Thursday, August 15, 2013

Creating Digital Word Walls

This summer I had the opportunity to hear educator Kelly Gallagher present.  He really got me thinking when he talked about our responsibility to "elevate word poverty."  We know that words have tremendous power, and are often a gateway to student success in many of our classes.  There are many strategies we can use, but I want to talk here about the strategy of word walls.    

Many teachers use word walls to build student vocabulary.  Robert Marzano in Building Background Knowledge for Academic Achievement describes a word wall as an "ongoing, organized display of key words that provides visual reference for students throughout a unit of study or a term."  Word walls are a powerful way to reinforce the repetition necessary to build student vocabulary, and they provide a visual for vocabulary development.

A strategy worth considering is challenging your students to create digital word walls.  Using a tool like Padlet provides an opportunity for the "wall" to go anywhere with the student.  That visual is now mobile!  

I've included a short example of how you might use Padlet to create a word wall.  I used some geometry terms in this particular case, but you could do this with vocabulary from any content area.  As students build word walls, challenge them to play with the words.  Here are some different ways students can construct meaning: 

  • Associate images
  • Create analogies
  • Write definitions in their own words and then compare with the formal definition
  • Generate examples and non-examples
  • Create word shapes
  • Break down the meaning of roots, prefixes, and suffixes
I've illustrated some of these methods in the example below.  Scroll the padlet to see several word examples. 

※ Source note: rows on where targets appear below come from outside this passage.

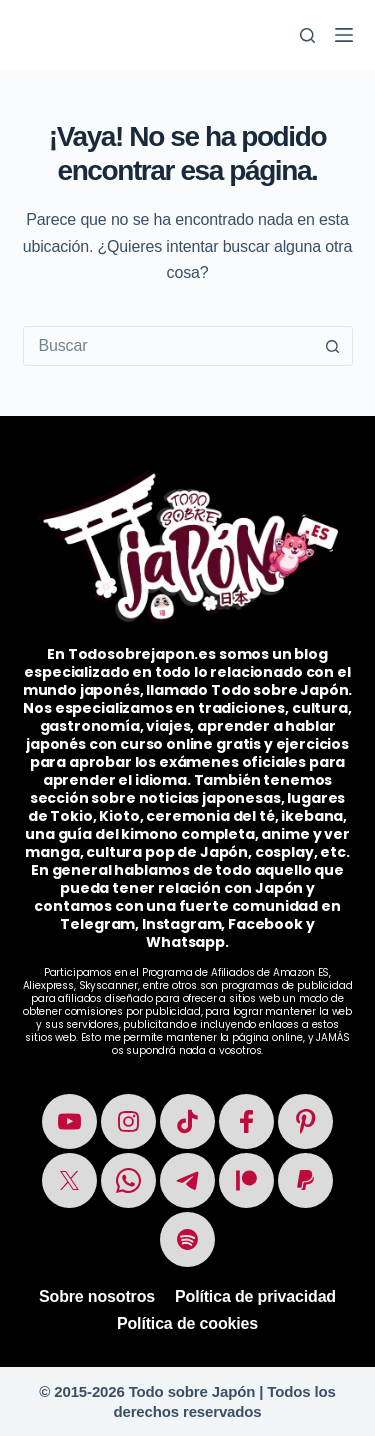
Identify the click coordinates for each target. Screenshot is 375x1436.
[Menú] (344, 35)
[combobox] (169, 346)
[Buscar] (307, 35)
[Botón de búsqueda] (333, 346)
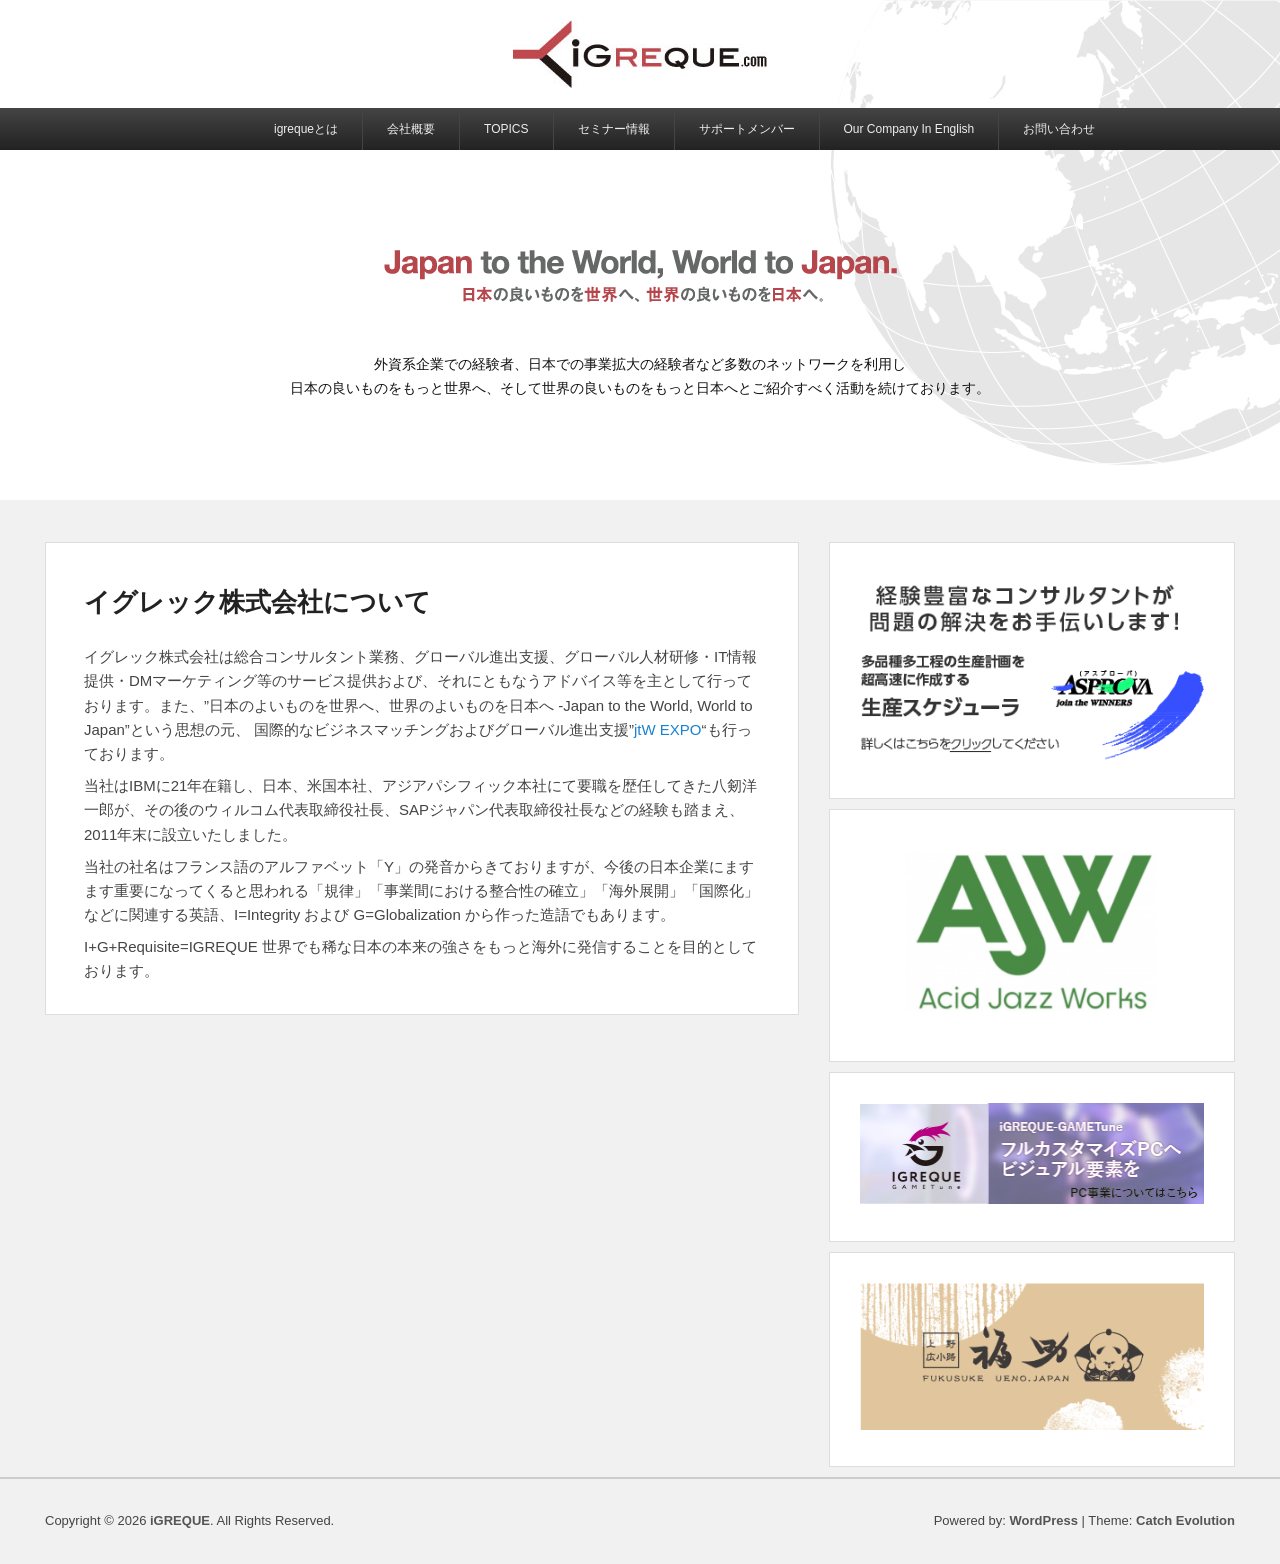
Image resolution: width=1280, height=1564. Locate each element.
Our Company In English (909, 129)
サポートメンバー (747, 129)
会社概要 (411, 129)
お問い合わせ (1059, 129)
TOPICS (506, 129)
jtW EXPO (668, 729)
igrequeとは (306, 129)
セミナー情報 (614, 129)
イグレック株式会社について (257, 602)
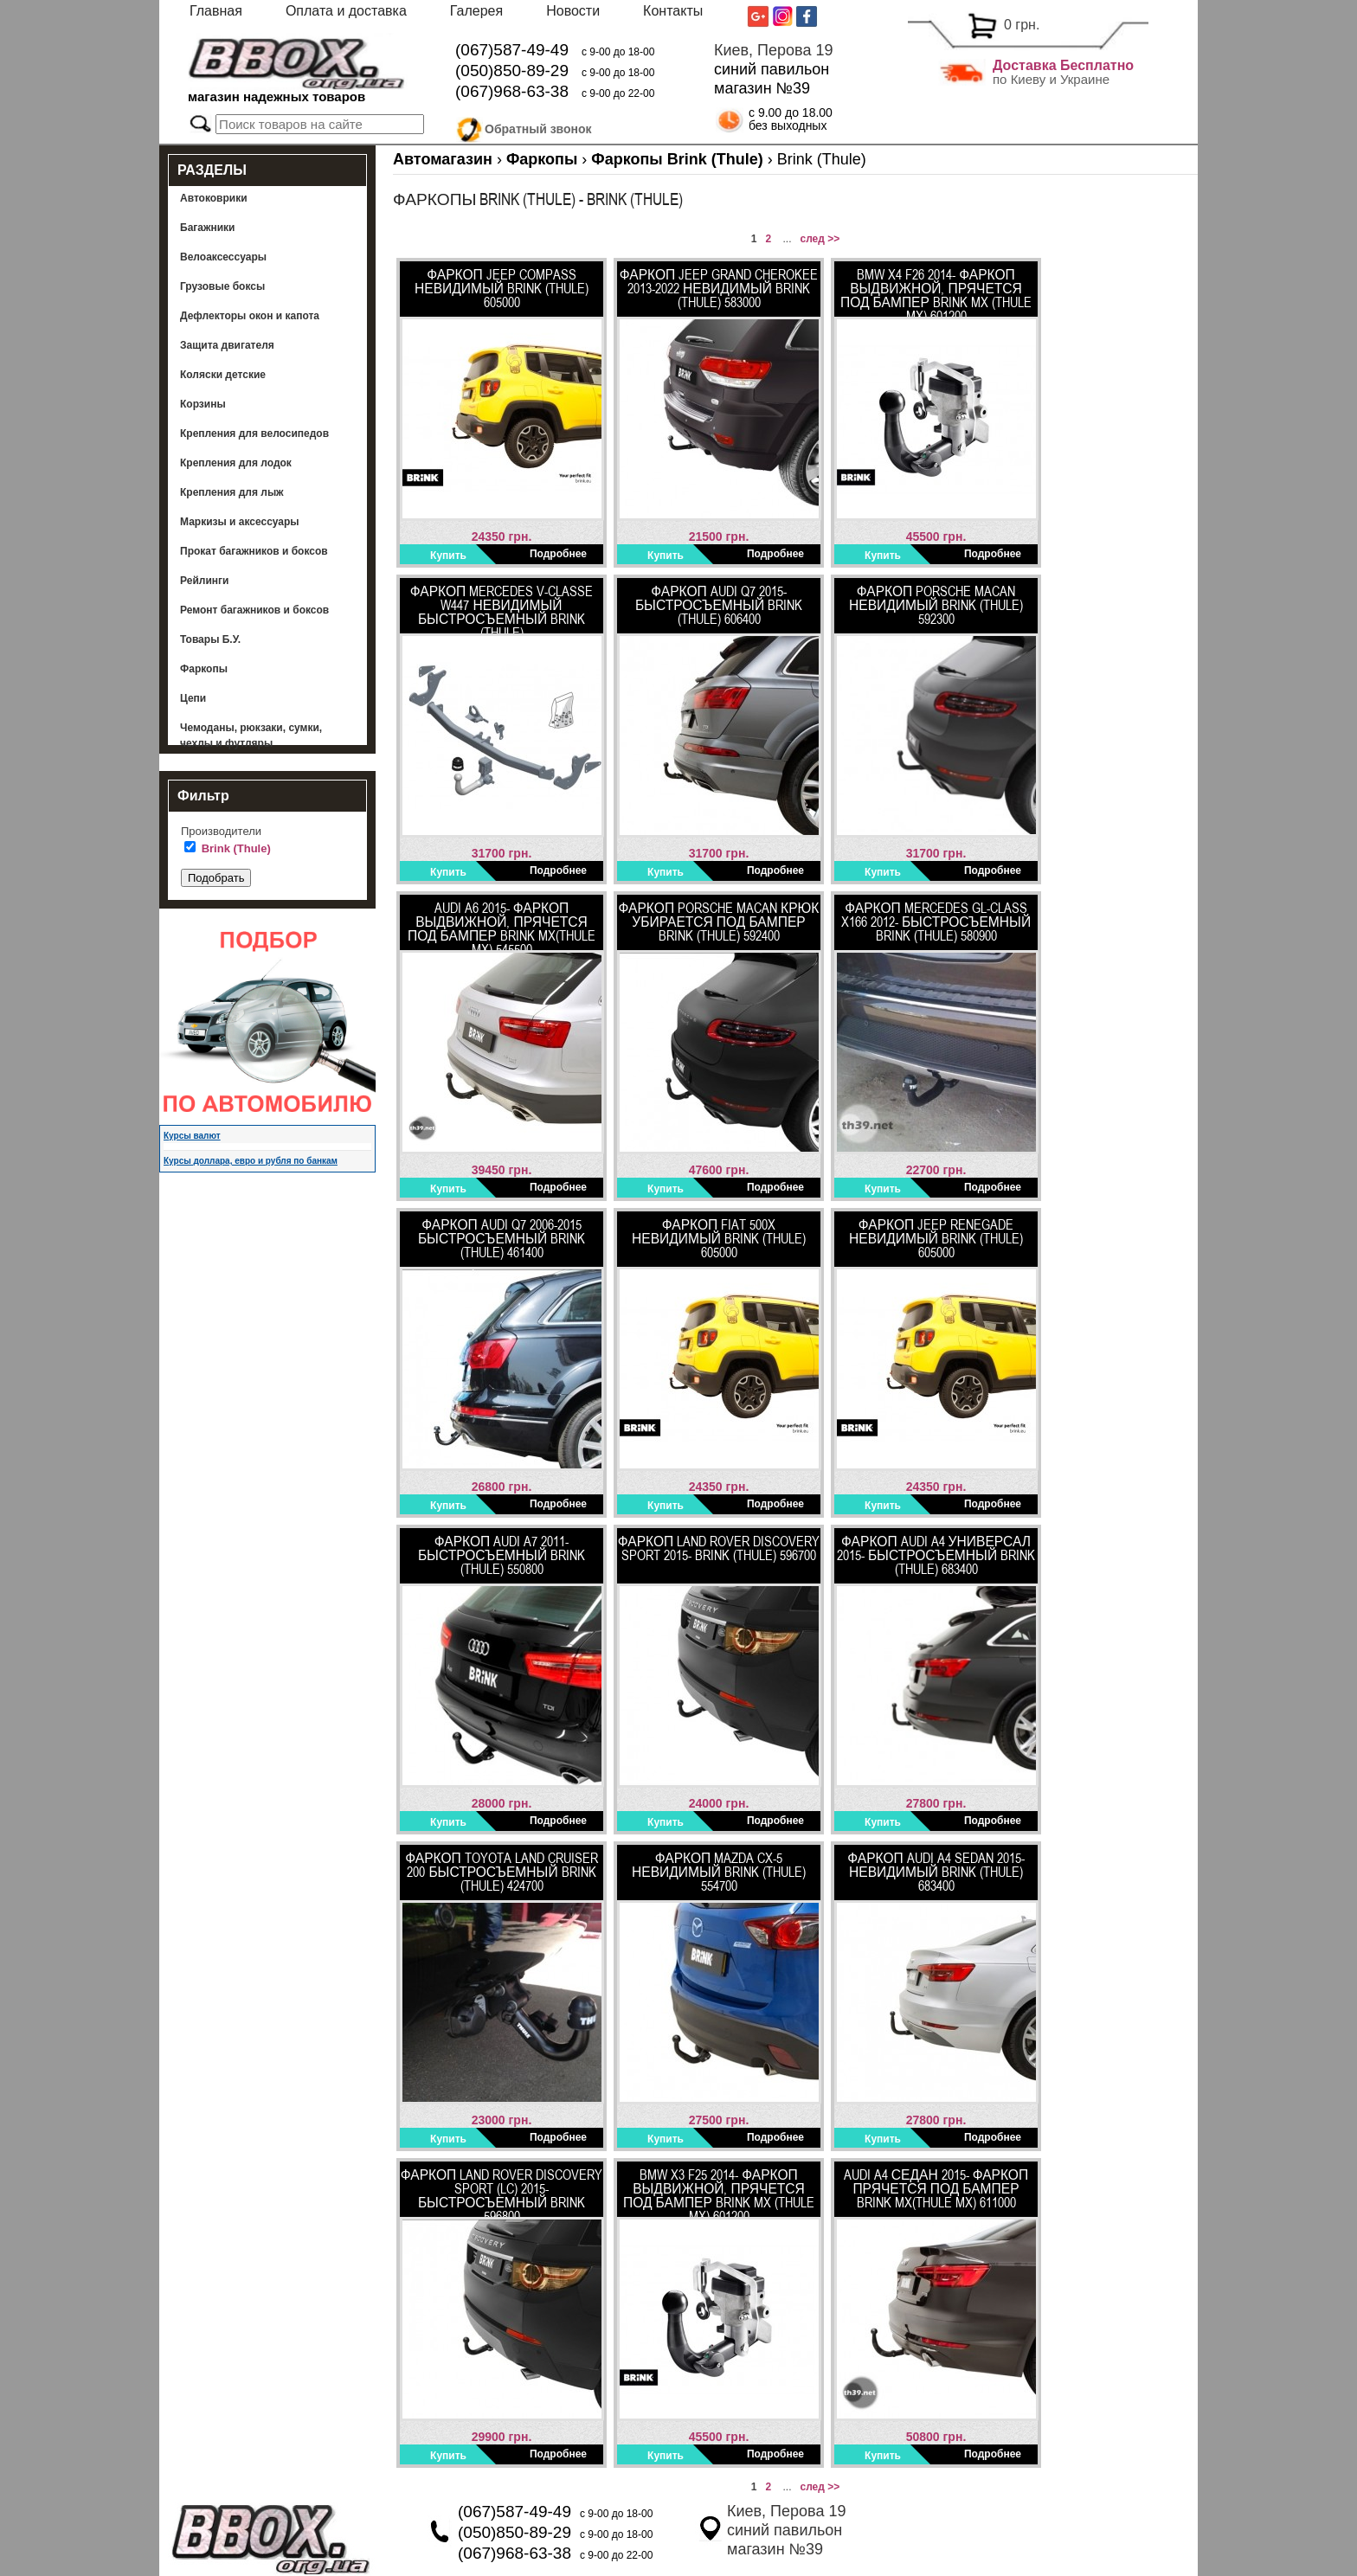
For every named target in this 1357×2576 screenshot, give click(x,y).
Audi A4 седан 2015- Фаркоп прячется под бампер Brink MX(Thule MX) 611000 (936, 2188)
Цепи (193, 698)
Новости (573, 10)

The power of the digital word wall is in the ability to personalize, collaborate, and reinforce or add to the wall anywhere and anytime!  Padlet walls can be shared spaces.  Would you want your entire class to collaborate on one word wall or would you want small groups to create word walls?  Perhaps a few students from your 3rd hour and 4th hour collaborate and construct meaning together in a virtual space.  Through the technology, their learning isn't restricted to your classroom.  Or would you want each student to create an individual word wall?  There are a variety of options!

Watch this video tutorial for a quick demo on creating a Padlet wall.




Marzano, Robert J. Building Background Knowledge for Academic Achievement: Research on What Works in Schools. Alexandria, VA: Association for Supervision and Curriculum Development, 2004. Print.